Using Proxied Connections Tracking
Proxied connections tracking is supported in Windows 8 and later versions of Windows.
This WFP feature facilitates tracking of redirection “records” from the initial redirect of a connection to the final connection to the destination. WFP also allows a callout driver to redirect connections.
Proxied Connections Tracking
With the presence of multiple proxies (for example, developed by different ISVs) the connection used by one party to communicate with the final destination could in turn be redirected by a 2nd party; and that new connection could again be redirected by the original party. Without connection tracking, the original connection might never reach its final destination as it gets stuck in the infinite proxy loop.
Additions to the Data Field Identifiers to support connection tracking include:
FWPS_FIELD_Xxx_ALE_ORIGINAL_APP_ID
The full path of the original application for proxy connections. If the application has not been proxied, this path is identical to the xxx_ALE_APP_ID.
FWPS_FIELD_Xxx_PACKAGE_ID
The package identifier is a security identifier (SID) that identifies the associated AppContainer process.
Redirecting Connections
A callout driver calls the FwpsRedirectHandleCreate0 function to create a handle that can be used to redirect TCP connections.

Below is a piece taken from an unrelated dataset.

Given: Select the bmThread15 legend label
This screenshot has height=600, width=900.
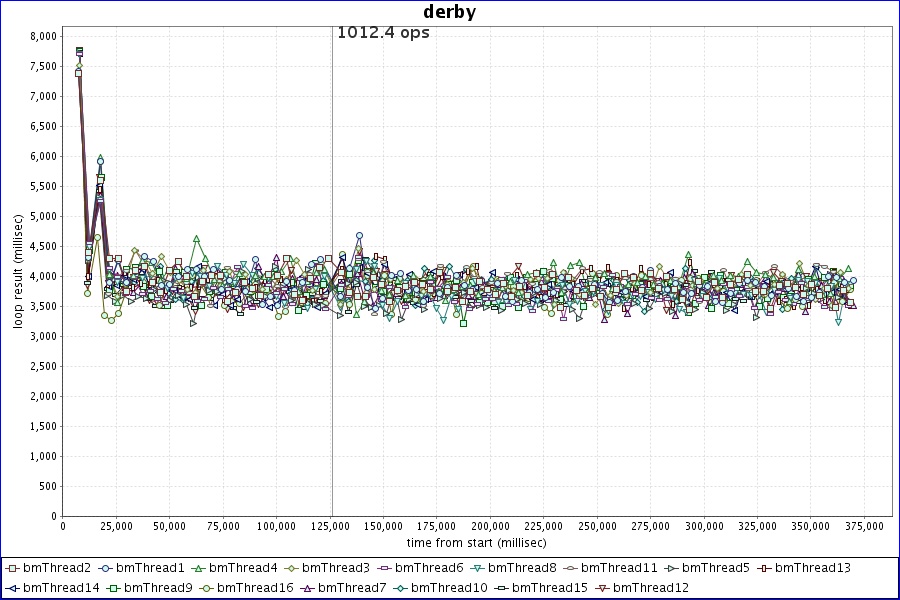Looking at the screenshot, I should pyautogui.click(x=549, y=588).
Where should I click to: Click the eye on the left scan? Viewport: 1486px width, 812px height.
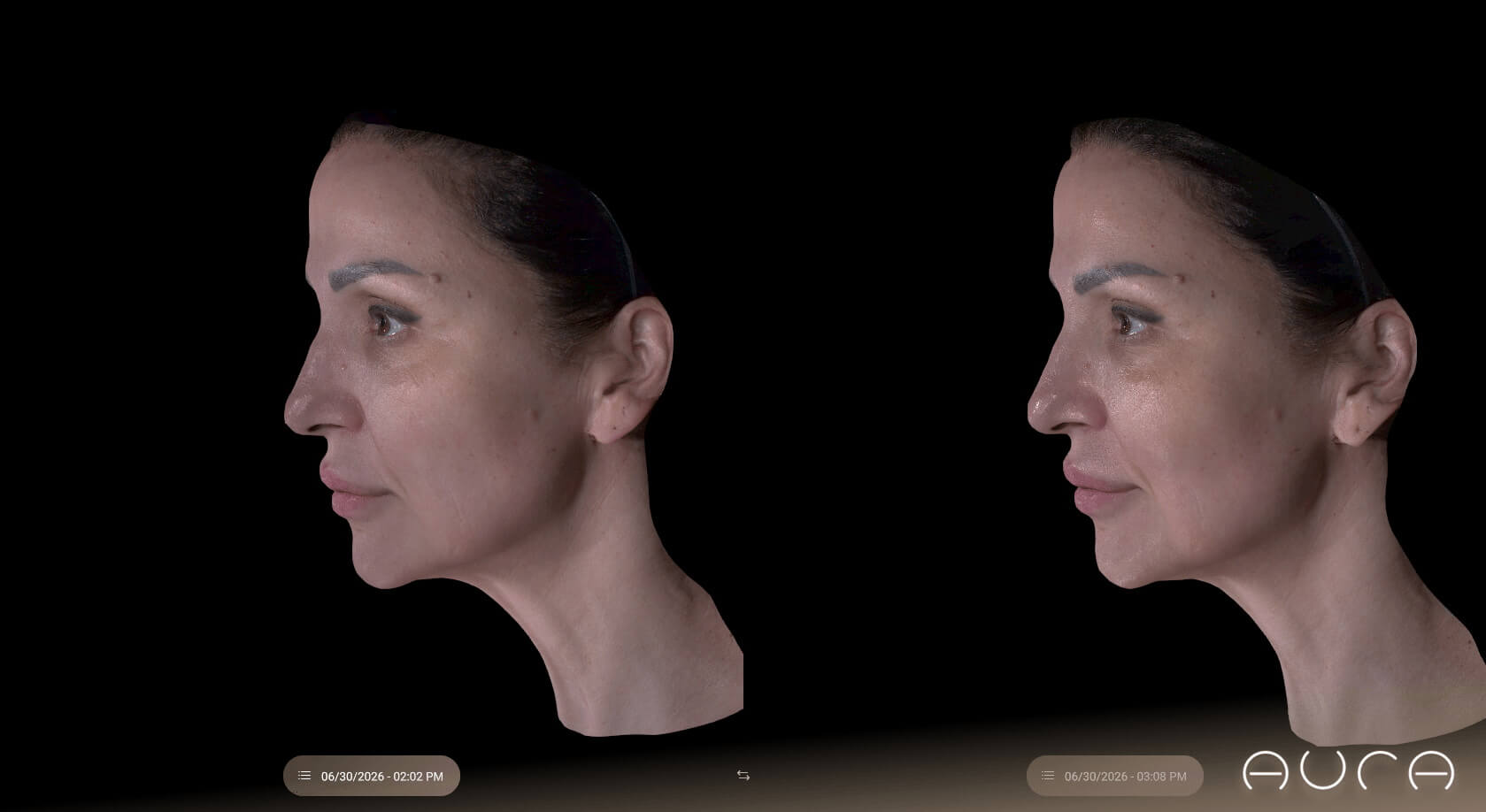pyautogui.click(x=388, y=320)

This section includes the following topics:
Using a Redirection Handle
Querying the Redirect State
Using a Redirection Handle
Before an ALE connect redirection callout can redirect connections to a local process, it must obtain a redirect handle with the FwpsRedirectHandleCreate0 function and put the handle in the FWPS_CONNECT_REQUEST0 structure. The callout modifies the structure in the classifyFn for the ALE connect redirect layers.
The FWPS_CONNECT_REQUEST0 structure contains the following members for redirection:
Term | Description |
---|---|
localRedirectHandle |
The redirect handle that the callout driver created by calling the FwpsRedirectHandleCreate0 function. |
localRedirectContext |
A callout driver context area that the callout driver allocated by calling the ExAllocatePoolWithTag function. |
localRedirectContextSize |
The size, in bytes, of the callout supplied context area. |
After a callout driver has finished using a redirect handle, it must call the FwpsRedirectHandleDestroy0 function to destroy the handle.

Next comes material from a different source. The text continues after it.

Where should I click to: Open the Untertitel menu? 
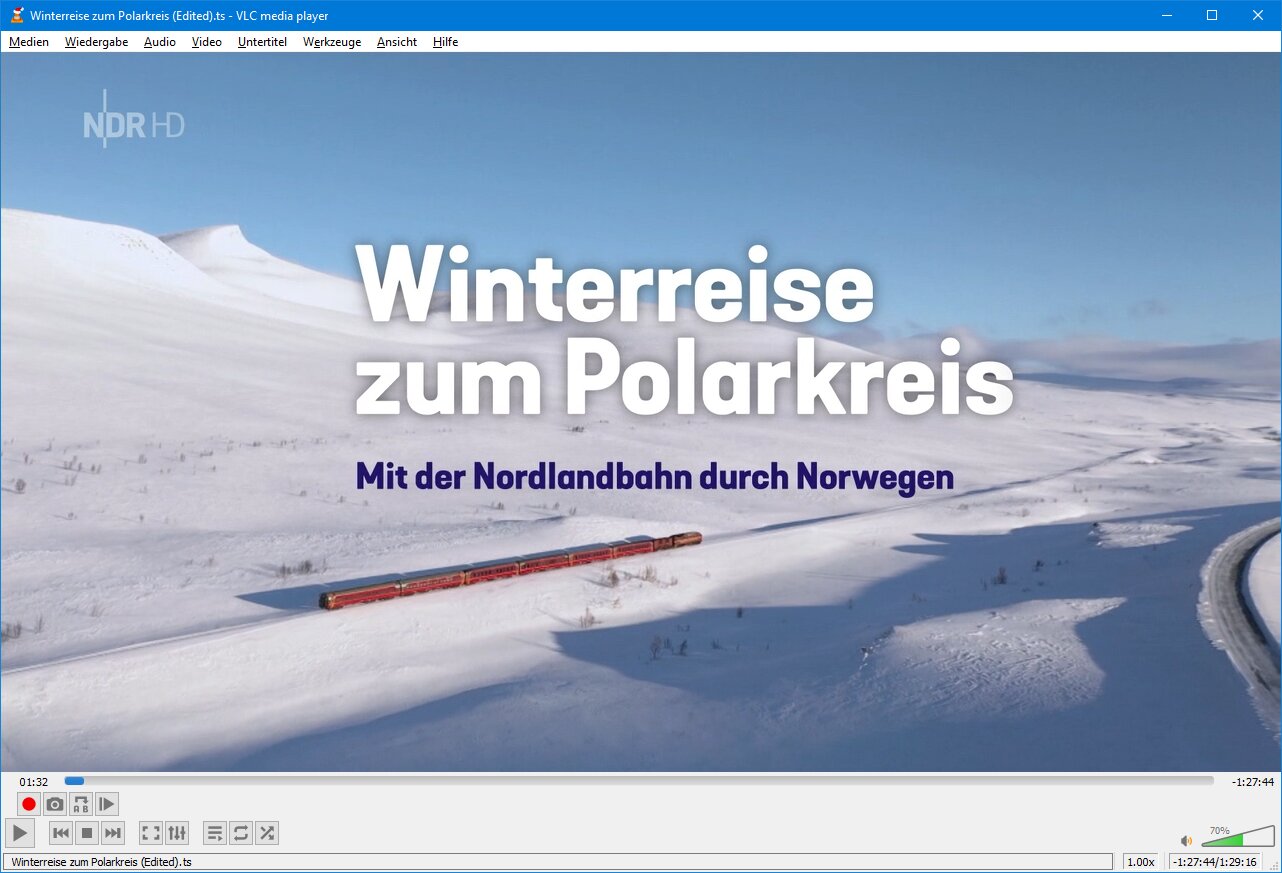tap(262, 42)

Querying the Redirect State
A callout driver calls the FwpsQueryConnectionRedirectState0 function to get the redirect state of a connection. The FWPS_CONNECTION_REDIRECT_STATE enumeration is the return type for a call to the FwpsQueryConnectionRedirectState0 function.
If the redirect status is FWPS_CONNECTION_NOT_REDIRECTED, the ALE_CONNECT_REDIRECT callout can proceed to proxy the connection.
If the redirect status is FWPS_CONNECTION_REDIRECTED_BY_SELF, the ALE_CONNECT_REDIRECT callout should return FWP_ACTION_PERMIT/FWP_ACTION_CONTINUE.
If the redirect status is FWPS_CONNECTION_REDIRECTED_BY_OTHER, the ALE_CONNECT_REDIRECT callout could proceed to proxy the connection if it does not trust the other inspector’s result.
If the redirect status is FWPS_CONNECTION_PREVIOUSLY_REDIRECTED_BY_SELF, the ALE_CONNECT_REDIRECT callout must not perform redirection even if other inspectors’ results are not acceptable. In this case, it must either permit or block the connection (at the ALE_AUTH_CONNECT layer).